From the first line to the last, return the data exactly as it stands.

Stored records

□ □ □

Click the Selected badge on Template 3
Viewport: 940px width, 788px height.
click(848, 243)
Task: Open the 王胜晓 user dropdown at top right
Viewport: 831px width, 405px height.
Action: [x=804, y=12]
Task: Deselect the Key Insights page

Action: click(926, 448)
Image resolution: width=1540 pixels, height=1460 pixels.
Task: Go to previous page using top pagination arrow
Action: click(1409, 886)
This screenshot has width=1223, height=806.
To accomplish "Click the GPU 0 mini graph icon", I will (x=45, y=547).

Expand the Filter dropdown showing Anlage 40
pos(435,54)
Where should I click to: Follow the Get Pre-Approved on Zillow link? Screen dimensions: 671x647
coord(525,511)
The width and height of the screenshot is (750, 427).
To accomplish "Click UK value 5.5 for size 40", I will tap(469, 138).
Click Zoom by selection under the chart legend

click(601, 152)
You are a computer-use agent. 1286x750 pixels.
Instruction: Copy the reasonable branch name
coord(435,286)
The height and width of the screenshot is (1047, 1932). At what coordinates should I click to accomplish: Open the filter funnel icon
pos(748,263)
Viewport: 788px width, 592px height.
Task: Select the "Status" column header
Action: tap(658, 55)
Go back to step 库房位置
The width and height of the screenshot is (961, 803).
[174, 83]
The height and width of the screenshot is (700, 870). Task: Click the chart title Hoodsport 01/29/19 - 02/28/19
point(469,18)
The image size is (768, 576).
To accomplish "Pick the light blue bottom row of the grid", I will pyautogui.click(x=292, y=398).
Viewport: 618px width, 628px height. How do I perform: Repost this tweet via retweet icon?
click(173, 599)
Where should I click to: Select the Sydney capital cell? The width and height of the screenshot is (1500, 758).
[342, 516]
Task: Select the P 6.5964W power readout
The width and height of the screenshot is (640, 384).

□ □ □

■ Answer for this exercise ■
Click the Selected badge on Template 3
Viewport: 940px width, 788px height.
click(848, 243)
Task: Open the 王胜晓 user dropdown at top right
Viewport: 831px width, 405px height.
Action: [x=804, y=12]
Task: Deselect the Key Insights page

Action: click(926, 448)
Image resolution: width=1540 pixels, height=1460 pixels.
Task: Go to previous page using top pagination arrow
Action: click(1409, 886)
This screenshot has width=1223, height=806.
To accomplish "Click the GPU 0 mini graph icon", I will (x=45, y=547).

Expand the Filter dropdown showing Anlage 40
pos(435,54)
Where should I click to: Follow the Get Pre-Approved on Zillow link? Screen dimensions: 671x647
coord(525,511)
The width and height of the screenshot is (750, 427).
To accomplish "Click UK value 5.5 for size 40", I will tap(469, 138).
Click Zoom by selection under the chart legend

click(601, 152)
You are a computer-use agent. 1286x750 pixels.
Instruction: Copy the reasonable branch name
coord(435,286)
The height and width of the screenshot is (1047, 1932). At what coordinates should I click to accomplish: Open the filter funnel icon
pos(748,263)
Viewport: 788px width, 592px height.
Task: Select the "Status" column header
Action: tap(658, 55)
Go back to step 库房位置
The width and height of the screenshot is (961, 803).
[174, 83]
The height and width of the screenshot is (700, 870). Task: Click the chart title Hoodsport 01/29/19 - 02/28/19
point(469,18)
The image size is (768, 576).
To accomplish "Pick the light blue bottom row of the grid", I will pyautogui.click(x=292, y=398).
Viewport: 618px width, 628px height. How do I perform: Repost this tweet via retweet icon?
click(173, 599)
Where should I click to: Select the Sydney capital cell? The width and height of the screenshot is (1500, 758).
[342, 516]
Task: Select the P 6.5964W power readout
The width and height of the screenshot is (640, 384).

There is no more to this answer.